Dragon’s Crown Pro is taking a new step on the PlayStation 4. Vanillaware games are known for the attention to detail woven throughout each one. The accented and striking character, enemy and environmental designs are immediately recognizable, with George Kamitani’s art in Dragon’s Crown being instantly identifiable. In the same way, Hitoshi Sakimoto’s soundtrack is notable. With this upgrade, both get extra attention.
The first thing to note is that Dragon’s Crown Pro makes picking up and going from one version of the game to the other easy. The original Dragon’s Crown games had both cross-play and cross-saves. People who uploaded their save files to the cloud from either the PlayStation 3 or PlayStation Vita version will find it waiting for them. In my case, I was in a position where I had to completely reinstall my Vita version of the game, grab a save I had backed up to the PlayStation Plus cloud and work off of that before heading into Dragon’s Crown Pro. This meant I spent a bit of time relearning the ropes on the handheld and getting the dated save into a good place before uploading it to Atlus’ servers via the Dragon’s Crown main menu.
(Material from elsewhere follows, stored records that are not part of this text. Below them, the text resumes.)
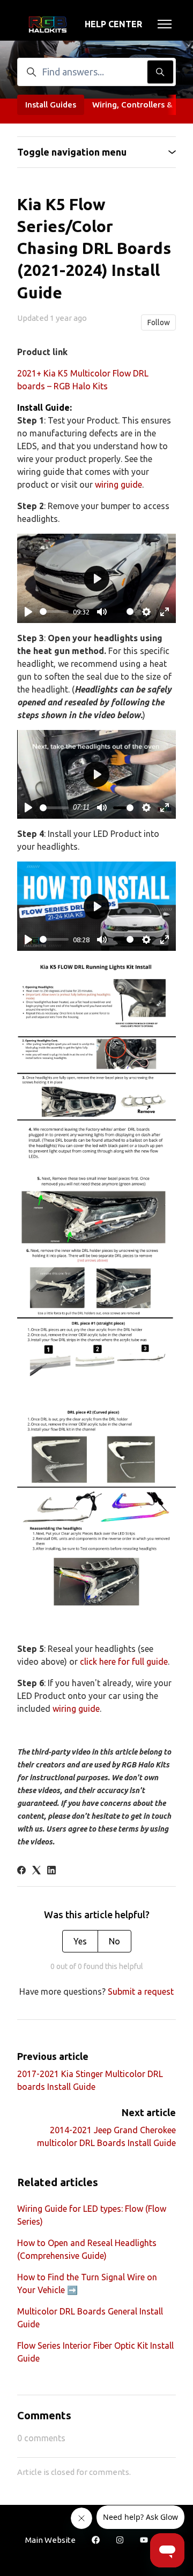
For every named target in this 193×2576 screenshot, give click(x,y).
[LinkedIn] (51, 1871)
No (114, 1941)
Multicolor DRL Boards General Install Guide (90, 2317)
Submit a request (141, 1991)
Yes (80, 1941)
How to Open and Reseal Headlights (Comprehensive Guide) (87, 2249)
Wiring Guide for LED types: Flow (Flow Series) (91, 2215)
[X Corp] (36, 1871)
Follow (158, 322)
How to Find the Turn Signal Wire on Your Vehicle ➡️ (87, 2283)
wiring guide (118, 484)
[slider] (54, 611)
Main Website (50, 2539)
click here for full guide (124, 1661)
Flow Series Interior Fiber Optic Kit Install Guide (95, 2352)
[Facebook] (21, 1871)
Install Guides (50, 104)
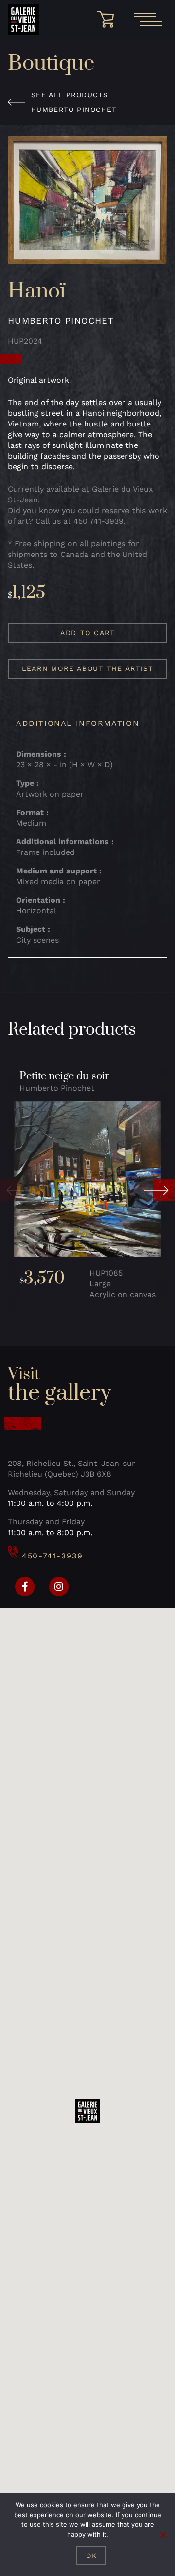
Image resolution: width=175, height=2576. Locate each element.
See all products (69, 95)
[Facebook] (25, 1587)
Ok (91, 2555)
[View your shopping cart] (108, 19)
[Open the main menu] (147, 19)
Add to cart (87, 633)
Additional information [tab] (77, 723)
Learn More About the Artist (87, 668)
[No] (163, 2534)
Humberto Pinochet (74, 109)
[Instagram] (59, 1587)
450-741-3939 (52, 1555)
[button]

Dragon’s Crown is a game that can get busy. In an ideal situation, there are four ally characters facing at least two enemies, usually more, in an area. Even if you try to keep things organized, there will be visual effects from magic users like the Sorceress and Wizard. The PlayStation Vita’s OLED screen and PlayStation 3’s presentation did their best to make things look good with what they had. The Dragon’s Crown Pro presentation allows for more definition. It is easier to see the intricacies in the archer’s braids, for example. The design on the Wizard’s book is evident. When food drops on the ground, it is easy to see the degree to which that pot pie has been cooked. In the case of the goblins in the screenshot above, we can see how their shields are weathered and the condition of their teeth.
This meant I noticed more as I played. When there is a flurry of action in my first impressions, I sometimes felt like I had an easier time determining positioning of physical fighters. As I walked through stages, it seemed like I had an easier time of noticing when runes appeared in the background, so I could take advantage of them and their effects. There is a clarity that comes from the transition from the standard Dragon’s Crown to Dragon’s Crown Pro.
Dragon’s Crown Pro has that detail carry over to the sounds. There are two soundtrack options now. The original is beautiful and evocative. It has this range befitting a fantasy world inspired by Dungeons & Dragon adventures. The Orchestral option with a live orchestra reinvents that sound. There will probably be people who prefer the original, but some will certainly be new converts. It takes these same songs and adds a complexity and richness that comes from a live recording. There were times when it felt like I was hearing a song for the first time, even though it was familiar.
The result offers a new sense of intensity and vibrancy. Things may feel a bit crisper or sound sharper, with performance varying depending on the PlayStation 4 hardware someone has and the options they choose to enable. I went from a PlayStation Vita save to a standard PlayStation 4, so the audio and visual difference was notable. But for each person the degree to which things are different could change.
As a note, Siliconera will be playing Dragon’s Crown Pro during our Wednesday live stream on May 9, 2018 at 12pm PT/2pm CT/3pm ET. If people have the PlayStation 3 or PlayStation Vita copy of Dragon’s Crown and would like to join for a session (we will look at B routes), leave your PSN name and I will send you a friend request.
Dragon’s Crown Pro will come to the PlayStation 4 in North America and Europe on May 15, 2018. It is available in Japan. Dragon’s Crown is available for the PlayStation 3 and PlayStation Vita worldwide.